10Min Research - 34. Understanding and Performing Stratified Random Sampling in Social Sciences
Based on Research With Fawad's video on YouTube. If you like this content, support the original creators by watching, liking and subscribing to their content.
Stratified random sampling splits a population into strata so each subgroup receives adequate representation in the final sample.
Briefing
Stratified random sampling is designed to prevent a common failure of simple random sampling: when a population contains distinct subgroups, random draws can over-represent large groups and under-represent—or entirely miss—small ones. In social science research, that matters because each subgroup may contribute different perspectives that affect conclusions. The core idea is to split the population into strata (singular: stratum)—for example, Bachelor, Master, and PhD students—and then run simple random sampling within each stratum so every group appears in the final sample.
A higher-education example makes the risk concrete. Suppose a university has 1,550 students total: 1,000 Bachelor students, 500 Master students, and 50 PhD students. If the study needs a sample of 300 people and sampling is done purely at random from the full list, the sample can easily end up dominated by Bachelor and Master students, with a real chance of including zero PhD students. That would be methodologically wrong for studies where PhD input is important for understanding higher-education practices and procedures.
To fix this, the population is divided into three strata, and sampling is performed separately inside each one. The first approach is proportionate stratified random sampling, where each stratum’s share of the sample matches its share of the population. With a sample size of 300 from a population of 1,550, the overall sampling fraction is 300/1,550 ≈ 19.35%. Applying that fraction to each stratum yields target counts of about 193.5 from each group if the same percentage were used directly in the calculation shown; the practical takeaway is that the sample size allocated to each stratum is computed from the stratum’s population size times the overall sampling fraction (expressed as a percentage).
Because exact targets can be awkward and because researchers want to ensure minimum representation, the method can be adjusted by increasing the number of people contacted in each stratum. The transcript illustrates this by moving from the strict proportionate targets to a larger set of contacted counts (e.g., contacting more Bachelor and Master students and a higher number of PhD students) to help guarantee that the final number of responses meets the minimum required.
A second approach is disproportionate stratified random sampling, where the allocation across strata is intentionally changed to secure stronger representation of smaller or more important groups. Instead of using the same proportional allocation, the researcher increases the PhD stratum share (and adjusts others downward) to avoid the “too few PhD responses” problem.

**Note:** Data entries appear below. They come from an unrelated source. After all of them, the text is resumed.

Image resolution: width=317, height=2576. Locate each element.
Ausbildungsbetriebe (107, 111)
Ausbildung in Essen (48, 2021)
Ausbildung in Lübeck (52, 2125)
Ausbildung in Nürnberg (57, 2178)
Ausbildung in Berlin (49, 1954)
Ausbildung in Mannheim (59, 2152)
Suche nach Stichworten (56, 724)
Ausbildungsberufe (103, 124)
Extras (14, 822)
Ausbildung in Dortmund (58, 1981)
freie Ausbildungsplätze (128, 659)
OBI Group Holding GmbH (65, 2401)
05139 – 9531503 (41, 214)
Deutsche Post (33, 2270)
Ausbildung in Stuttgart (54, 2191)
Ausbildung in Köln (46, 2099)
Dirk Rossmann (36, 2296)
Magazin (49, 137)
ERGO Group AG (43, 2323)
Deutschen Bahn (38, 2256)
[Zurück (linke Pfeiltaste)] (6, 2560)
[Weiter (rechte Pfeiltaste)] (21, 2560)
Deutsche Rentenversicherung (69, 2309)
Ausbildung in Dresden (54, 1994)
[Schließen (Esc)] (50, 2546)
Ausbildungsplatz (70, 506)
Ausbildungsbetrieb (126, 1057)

Operationally, each stratum becomes its own sampling frame. With a list of all Bachelor students (say 1,000 entries in an Excel sheet), the researcher uses a random number generator to select the required number of individuals (e.g., 300) by choosing random indices within the allowed range (minimum 1, maximum 1,000). The same process is repeated for Master and PhD lists. The method depends on having access to the full population frame for each stratum; without the ability to identify and select every element, neither simple random sampling nor stratified random sampling can be carried out properly.
Cornell Notes
Stratified random sampling prevents simple random sampling from over-representing large subgroups and missing small ones. The population is split into strata (e.g., Bachelor, Master, PhD), and simple random sampling is performed within each stratum so every group is represented in the final sample. Proportionate stratified sampling allocates sample sizes according to each stratum’s share of the population, using the overall sampling fraction (sample size divided by total population). Disproportionate stratified sampling changes those allocations to boost representation of smaller or higher-priority groups, often by contacting more people in underrepresented strata to ensure minimum response counts. The method requires a complete sampling frame (a list of all elements) for each stratum so random selection can be done reliably.
Why can simple random sampling fail when a population has subgroups?
How does proportionate stratified random sampling determine how many people to sample from each stratum?
What’s the difference between proportionate and disproportionate stratified sampling?
Why might researchers increase the number of people contacted beyond the target sample size?
How is random selection carried out inside each stratum in practice?
What requirement must be met for stratified random sampling to work?
Review Questions
- If a study needs 300 responses from a population of 1,550, what sampling fraction is used for proportionate stratified allocation?
- When would disproportionate stratified sampling be preferable to proportionate stratified sampling?
- What information must exist before using a random number generator to select participants within a stratum?
Key Points
- 1
Stratified random sampling splits a population into strata so each subgroup receives adequate representation in the final sample.
- 2
Simple random sampling can miss small subgroups entirely, especially when subgroup sizes vary widely.
- 3
Proportionate stratified sampling allocates sample sizes using the overall sampling fraction (sample size ÷ total population).
- 4
Disproportionate stratified sampling intentionally changes stratum allocations to boost representation of smaller or more important groups.
- 5
Researchers often contact more people than the minimum required to account for nonresponse and still meet response targets.
- 6
Random selection within each stratum requires a complete sampling frame (a full list of elements) for that subgroup.